* [Directions for this task]: Reproduce word for word the lines between those holding "Image resolution: width=2100" and "You are a computer-use agent. 1920x1080", inclusive, and nothing else from the data below.

Available data START

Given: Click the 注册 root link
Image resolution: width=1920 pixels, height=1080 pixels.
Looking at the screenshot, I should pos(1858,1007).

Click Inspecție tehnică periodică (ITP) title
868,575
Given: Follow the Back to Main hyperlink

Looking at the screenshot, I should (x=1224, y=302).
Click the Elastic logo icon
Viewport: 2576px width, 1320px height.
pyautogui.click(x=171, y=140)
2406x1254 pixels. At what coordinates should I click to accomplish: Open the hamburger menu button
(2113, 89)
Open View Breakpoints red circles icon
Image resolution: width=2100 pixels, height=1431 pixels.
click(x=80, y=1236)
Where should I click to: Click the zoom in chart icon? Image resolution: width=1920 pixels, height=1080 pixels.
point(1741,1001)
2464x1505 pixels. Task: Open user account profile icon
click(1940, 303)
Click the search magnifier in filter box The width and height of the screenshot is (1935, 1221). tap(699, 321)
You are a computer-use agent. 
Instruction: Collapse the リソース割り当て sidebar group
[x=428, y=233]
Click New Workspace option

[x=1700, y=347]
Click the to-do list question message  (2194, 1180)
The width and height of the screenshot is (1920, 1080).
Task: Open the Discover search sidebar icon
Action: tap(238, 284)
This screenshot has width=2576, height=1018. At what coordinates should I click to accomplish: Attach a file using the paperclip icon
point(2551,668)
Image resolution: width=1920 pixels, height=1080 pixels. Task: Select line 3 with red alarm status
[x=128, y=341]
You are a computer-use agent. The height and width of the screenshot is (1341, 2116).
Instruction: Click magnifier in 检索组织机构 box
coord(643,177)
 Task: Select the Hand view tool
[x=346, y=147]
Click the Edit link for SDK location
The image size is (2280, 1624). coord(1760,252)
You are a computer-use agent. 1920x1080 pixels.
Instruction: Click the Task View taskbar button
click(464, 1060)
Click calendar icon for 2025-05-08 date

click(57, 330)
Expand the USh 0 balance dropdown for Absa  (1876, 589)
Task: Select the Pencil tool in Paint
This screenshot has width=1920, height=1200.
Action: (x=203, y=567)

Available data END

* [Problem solution]:
Image resolution: width=2100 pixels, height=1431 pixels.
click(x=80, y=1236)
Where should I click to: Click the zoom in chart icon? Image resolution: width=1920 pixels, height=1080 pixels.
point(1741,1001)
2464x1505 pixels. Task: Open user account profile icon
click(1940, 303)
Click the search magnifier in filter box The width and height of the screenshot is (1935, 1221). tap(699, 321)
You are a computer-use agent. 
Instruction: Collapse the リソース割り当て sidebar group
[x=428, y=233]
Click New Workspace option

[x=1700, y=347]
Click the to-do list question message  (2194, 1180)
The width and height of the screenshot is (1920, 1080).
Task: Open the Discover search sidebar icon
Action: tap(238, 284)
This screenshot has width=2576, height=1018. At what coordinates should I click to accomplish: Attach a file using the paperclip icon
point(2551,668)
Image resolution: width=1920 pixels, height=1080 pixels. Task: Select line 3 with red alarm status
[x=128, y=341]
You are a computer-use agent. The height and width of the screenshot is (1341, 2116).
Instruction: Click magnifier in 检索组织机构 box
coord(643,177)
 Task: Select the Hand view tool
[x=346, y=147]
Click the Edit link for SDK location
The image size is (2280, 1624). coord(1760,252)
You are a computer-use agent. 1920x1080 pixels.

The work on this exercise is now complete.